What are the deeper messages we can find in the story of the Tower of Babel? And how does the Book of Mormon account of the Brother of Jared change our understanding of this event?
Question: At the beginning of the Tower of Babel story, we read that “the whole earth was of one language, and of one speech.”[ii] Later, we are told that “the Lord did there confound the language of all the earth.”[iii] But the scientific history of languages tells us that the diverse tongues of the world did not originate from the splitting of a single language. Must we choose between science and scripture?
Summary: To begin with, the Hebrew word eretz used in Genesis 11:1 (and also in the story of Noah’s flood[iv]) can mean either “earth” or “land,” and it is impossible to know which except from context.[v] Here, the phrase probably just means that the people in the land where the story took place originally spoke a common language.[vi] In addition, despite the chapter’s focus on the confounding (mixing up) of languages, God’s most important concern seems to have been the confounding (mingling) of the covenant people with their unbelieving neighbors.

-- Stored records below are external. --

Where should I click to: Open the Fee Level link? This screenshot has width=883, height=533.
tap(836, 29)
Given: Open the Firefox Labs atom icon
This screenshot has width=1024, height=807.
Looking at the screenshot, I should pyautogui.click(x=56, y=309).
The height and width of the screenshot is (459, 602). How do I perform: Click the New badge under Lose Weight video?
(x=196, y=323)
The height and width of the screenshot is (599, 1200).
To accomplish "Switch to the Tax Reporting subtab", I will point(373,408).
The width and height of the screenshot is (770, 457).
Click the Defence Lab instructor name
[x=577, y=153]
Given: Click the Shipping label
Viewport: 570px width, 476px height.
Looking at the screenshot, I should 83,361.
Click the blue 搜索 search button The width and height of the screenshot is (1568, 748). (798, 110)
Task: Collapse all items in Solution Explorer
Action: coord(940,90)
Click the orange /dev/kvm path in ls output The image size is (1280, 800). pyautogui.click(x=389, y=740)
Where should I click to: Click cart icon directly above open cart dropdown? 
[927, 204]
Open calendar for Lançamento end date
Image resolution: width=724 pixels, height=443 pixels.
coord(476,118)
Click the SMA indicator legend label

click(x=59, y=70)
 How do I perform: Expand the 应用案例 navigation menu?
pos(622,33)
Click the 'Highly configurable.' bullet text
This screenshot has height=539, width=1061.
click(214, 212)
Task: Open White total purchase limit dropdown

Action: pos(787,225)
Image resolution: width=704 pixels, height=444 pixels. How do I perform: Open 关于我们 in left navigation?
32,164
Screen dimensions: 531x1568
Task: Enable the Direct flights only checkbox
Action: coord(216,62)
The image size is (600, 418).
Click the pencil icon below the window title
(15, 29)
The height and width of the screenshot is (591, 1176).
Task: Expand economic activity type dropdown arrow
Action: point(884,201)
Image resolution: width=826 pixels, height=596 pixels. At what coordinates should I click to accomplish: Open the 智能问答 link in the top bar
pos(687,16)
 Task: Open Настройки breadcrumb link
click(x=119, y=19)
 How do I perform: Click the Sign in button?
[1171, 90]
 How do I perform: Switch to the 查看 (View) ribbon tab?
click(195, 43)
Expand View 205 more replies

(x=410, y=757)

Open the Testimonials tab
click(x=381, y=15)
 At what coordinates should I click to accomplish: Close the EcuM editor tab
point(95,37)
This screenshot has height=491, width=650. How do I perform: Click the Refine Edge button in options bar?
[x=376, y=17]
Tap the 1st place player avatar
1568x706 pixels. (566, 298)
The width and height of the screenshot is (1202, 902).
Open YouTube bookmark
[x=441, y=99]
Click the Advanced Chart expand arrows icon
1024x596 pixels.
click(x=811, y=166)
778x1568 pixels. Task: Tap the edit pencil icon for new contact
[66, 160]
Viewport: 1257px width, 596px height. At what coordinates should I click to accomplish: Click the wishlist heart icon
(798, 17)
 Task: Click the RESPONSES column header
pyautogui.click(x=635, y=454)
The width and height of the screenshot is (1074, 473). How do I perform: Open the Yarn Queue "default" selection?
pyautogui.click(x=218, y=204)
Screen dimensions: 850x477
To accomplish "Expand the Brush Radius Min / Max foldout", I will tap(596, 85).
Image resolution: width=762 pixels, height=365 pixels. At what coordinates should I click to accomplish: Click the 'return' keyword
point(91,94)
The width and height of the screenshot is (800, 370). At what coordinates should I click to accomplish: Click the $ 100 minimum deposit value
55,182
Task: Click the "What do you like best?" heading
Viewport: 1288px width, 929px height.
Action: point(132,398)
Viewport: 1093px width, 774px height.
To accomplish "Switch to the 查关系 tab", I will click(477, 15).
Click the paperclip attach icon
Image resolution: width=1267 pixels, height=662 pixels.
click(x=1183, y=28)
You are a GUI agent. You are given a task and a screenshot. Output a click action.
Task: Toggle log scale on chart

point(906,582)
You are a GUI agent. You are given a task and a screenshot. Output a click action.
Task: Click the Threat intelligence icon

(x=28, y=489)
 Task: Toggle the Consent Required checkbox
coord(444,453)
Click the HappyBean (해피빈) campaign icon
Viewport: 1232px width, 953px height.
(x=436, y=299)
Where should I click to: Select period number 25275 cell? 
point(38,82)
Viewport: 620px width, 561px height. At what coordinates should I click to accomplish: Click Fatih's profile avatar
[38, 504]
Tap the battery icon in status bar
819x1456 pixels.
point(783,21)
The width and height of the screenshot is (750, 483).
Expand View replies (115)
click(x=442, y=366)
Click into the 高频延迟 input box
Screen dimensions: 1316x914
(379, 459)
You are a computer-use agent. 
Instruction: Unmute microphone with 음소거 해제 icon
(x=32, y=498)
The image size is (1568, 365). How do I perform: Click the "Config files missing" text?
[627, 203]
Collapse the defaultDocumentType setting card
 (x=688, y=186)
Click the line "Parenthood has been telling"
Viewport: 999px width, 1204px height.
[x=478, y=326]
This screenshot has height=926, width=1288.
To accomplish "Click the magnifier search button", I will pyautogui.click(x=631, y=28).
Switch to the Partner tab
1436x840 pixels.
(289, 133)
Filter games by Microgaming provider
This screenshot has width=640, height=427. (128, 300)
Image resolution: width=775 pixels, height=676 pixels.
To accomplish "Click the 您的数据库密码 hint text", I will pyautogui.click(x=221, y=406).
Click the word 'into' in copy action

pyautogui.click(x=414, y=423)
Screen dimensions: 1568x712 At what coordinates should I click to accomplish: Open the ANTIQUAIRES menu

As with other stories in Genesis 1-11, temple themes are woven throughout the account of the confusion at Babel. In this case, the Tower can be seen as a sort of anti-temple wherein its builders attempted to “make … a name”[vii] for themselves rather than acknowledging God as the one who gives names to those He has chosen because of their faithfulness. Abraham’s posterity will be separated out from other nations. His great name “will be achieved not in the present through heroic feats and imposing monuments but rather in a divinely promised future through the begetting of numerous offspring.”[viii] Though Abraham successfully passed the tests of his day,[ix] his latter-day posterity must continue their vigilance, for the project of Babel is making a strong comeback today.